On Being Productive

This past Thanksgiving, Jeno Paulucci died at the age of 93. His father worked in the iron mines of Minnesota. Jeno, however, became a grocer and eventually pioneered the canned food industry. He decided to incorporate the bean sprouts he knew so well into chow mein, forming the company Chun King. Prior to that, as he told the New York Times in 1955, “The food industry was missing the boat, allowing the restaurants to handle all the take-home business.”

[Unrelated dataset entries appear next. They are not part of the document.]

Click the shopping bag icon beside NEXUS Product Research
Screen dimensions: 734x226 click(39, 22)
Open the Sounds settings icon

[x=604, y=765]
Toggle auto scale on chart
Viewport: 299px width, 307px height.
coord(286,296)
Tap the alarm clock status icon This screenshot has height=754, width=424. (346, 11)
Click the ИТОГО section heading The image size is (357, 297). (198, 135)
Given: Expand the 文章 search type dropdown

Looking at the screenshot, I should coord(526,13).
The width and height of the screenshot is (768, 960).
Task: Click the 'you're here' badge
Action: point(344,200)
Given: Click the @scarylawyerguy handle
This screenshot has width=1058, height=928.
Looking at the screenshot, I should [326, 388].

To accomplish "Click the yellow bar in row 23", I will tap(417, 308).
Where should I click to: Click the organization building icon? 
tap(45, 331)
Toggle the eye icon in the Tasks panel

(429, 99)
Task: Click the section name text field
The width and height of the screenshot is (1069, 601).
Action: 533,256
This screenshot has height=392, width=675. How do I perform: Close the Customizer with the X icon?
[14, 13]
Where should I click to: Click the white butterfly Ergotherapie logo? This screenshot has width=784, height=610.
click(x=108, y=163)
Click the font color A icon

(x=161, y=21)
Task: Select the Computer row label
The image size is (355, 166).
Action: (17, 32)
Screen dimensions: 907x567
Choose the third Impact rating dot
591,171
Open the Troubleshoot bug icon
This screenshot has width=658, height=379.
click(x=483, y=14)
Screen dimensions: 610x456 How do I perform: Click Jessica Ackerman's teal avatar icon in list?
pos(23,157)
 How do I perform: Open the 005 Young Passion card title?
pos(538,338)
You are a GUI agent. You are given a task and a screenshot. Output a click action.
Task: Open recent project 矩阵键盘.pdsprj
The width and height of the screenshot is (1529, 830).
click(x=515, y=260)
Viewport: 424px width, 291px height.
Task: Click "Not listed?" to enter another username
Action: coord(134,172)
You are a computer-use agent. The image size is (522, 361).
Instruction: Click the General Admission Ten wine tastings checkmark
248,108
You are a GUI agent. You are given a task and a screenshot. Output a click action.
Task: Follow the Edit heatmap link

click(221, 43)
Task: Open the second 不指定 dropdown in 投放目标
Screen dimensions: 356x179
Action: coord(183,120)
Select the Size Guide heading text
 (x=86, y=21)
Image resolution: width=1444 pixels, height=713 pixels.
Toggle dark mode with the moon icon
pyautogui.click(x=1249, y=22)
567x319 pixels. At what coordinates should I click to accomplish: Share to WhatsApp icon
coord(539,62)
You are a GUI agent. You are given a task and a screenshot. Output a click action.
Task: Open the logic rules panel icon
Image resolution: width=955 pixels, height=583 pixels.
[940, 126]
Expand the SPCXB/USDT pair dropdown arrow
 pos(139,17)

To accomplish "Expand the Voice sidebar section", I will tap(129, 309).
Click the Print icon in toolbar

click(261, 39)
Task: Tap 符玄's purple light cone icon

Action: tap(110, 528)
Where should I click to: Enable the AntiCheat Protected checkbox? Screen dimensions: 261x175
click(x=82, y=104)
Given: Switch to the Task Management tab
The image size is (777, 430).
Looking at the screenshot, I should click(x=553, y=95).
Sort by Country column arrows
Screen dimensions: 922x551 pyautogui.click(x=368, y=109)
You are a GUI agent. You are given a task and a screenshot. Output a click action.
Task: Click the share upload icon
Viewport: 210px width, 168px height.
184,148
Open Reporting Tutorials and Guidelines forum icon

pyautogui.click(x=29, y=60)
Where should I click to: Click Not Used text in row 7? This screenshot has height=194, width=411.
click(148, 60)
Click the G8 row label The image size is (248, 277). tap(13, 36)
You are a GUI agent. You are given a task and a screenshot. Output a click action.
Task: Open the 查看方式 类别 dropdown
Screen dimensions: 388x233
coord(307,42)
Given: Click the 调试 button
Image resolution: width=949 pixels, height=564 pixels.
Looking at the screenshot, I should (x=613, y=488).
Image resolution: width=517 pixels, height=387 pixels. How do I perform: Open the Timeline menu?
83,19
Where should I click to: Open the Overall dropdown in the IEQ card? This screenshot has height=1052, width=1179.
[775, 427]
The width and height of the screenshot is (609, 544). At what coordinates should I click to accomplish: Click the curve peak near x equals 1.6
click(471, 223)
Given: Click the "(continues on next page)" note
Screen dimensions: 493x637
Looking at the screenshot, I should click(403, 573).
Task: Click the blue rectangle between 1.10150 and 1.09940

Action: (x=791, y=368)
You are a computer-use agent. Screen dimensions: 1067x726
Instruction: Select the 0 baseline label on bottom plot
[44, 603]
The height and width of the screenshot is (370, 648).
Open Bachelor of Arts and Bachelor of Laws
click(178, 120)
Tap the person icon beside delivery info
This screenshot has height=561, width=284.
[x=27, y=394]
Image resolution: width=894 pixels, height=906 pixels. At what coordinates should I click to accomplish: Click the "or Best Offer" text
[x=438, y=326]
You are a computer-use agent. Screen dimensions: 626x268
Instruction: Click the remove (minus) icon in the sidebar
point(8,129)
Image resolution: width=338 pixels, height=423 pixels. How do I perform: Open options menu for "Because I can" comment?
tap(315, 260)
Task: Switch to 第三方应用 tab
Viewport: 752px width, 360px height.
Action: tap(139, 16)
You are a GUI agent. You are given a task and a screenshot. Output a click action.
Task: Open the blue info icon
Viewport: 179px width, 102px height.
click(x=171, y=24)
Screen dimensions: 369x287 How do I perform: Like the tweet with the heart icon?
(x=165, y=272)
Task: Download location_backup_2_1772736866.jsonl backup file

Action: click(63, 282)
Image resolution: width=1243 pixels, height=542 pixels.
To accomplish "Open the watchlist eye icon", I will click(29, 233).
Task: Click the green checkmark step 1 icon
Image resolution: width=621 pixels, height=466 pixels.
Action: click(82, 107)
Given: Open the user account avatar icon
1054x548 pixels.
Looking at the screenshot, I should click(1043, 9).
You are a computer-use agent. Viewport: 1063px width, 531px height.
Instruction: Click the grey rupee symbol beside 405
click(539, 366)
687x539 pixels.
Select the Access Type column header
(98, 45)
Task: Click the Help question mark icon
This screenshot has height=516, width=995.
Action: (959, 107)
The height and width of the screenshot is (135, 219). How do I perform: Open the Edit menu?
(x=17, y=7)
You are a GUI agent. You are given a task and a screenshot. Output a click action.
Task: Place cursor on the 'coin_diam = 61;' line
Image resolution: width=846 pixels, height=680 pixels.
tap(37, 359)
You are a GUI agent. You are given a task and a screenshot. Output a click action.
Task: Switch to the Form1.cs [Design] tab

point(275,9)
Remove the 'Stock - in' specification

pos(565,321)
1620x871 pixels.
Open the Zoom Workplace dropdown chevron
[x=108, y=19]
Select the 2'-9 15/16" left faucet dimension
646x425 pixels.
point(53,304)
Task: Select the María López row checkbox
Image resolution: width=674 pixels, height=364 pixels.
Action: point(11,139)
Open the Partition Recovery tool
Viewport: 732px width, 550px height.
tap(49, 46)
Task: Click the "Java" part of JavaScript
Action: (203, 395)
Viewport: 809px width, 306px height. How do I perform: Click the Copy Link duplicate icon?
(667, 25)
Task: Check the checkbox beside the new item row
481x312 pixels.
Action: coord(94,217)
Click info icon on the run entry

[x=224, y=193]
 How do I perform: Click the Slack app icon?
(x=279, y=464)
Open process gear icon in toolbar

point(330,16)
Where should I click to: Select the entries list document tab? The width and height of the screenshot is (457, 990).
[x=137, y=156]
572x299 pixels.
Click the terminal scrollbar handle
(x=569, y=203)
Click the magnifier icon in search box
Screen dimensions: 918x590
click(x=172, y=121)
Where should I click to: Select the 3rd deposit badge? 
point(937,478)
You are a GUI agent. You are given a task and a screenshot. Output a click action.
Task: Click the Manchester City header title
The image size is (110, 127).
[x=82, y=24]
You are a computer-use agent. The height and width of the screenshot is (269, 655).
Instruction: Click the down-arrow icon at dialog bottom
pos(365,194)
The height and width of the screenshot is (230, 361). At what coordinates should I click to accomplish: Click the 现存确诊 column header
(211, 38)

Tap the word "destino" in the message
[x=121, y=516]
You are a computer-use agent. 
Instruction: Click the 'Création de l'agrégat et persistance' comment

In a way, Paulucci was not only a canned-food innovator, he was also a popularizer of Chinese-American fare (when was the last time you had chop suey or egg foo young?). In 1966, he sold Chun King to R.J. Reynolds for $66 million. Paulucci then converted his egg roll machines into pizza roll machines, selling Jeno’s Inc. to Pillsbury in 1985 for $135 million.Paulucci thrived in a different world than ours. We frown on the very notion of frozen pizza rolls and egg rolls, unless they are somehow organic, gluten free, free of trans-fats, and benefit the rainforest.

Last Tuesday I attended the interment of actor Jackie Cooper in Arlington National Cemetery. Cooper served in the Navy during World War II and remained involved through the reserves until the 1980s. I wrote about the ceremony at weeklystandard.com. And while I mention his big break as a Little Rascal and his later stints as Perry White in the Superman movies and as a Columbia Screen Gems executive, readers chimed in to remind me of his starring roles in Hennesey and The People’s Choice.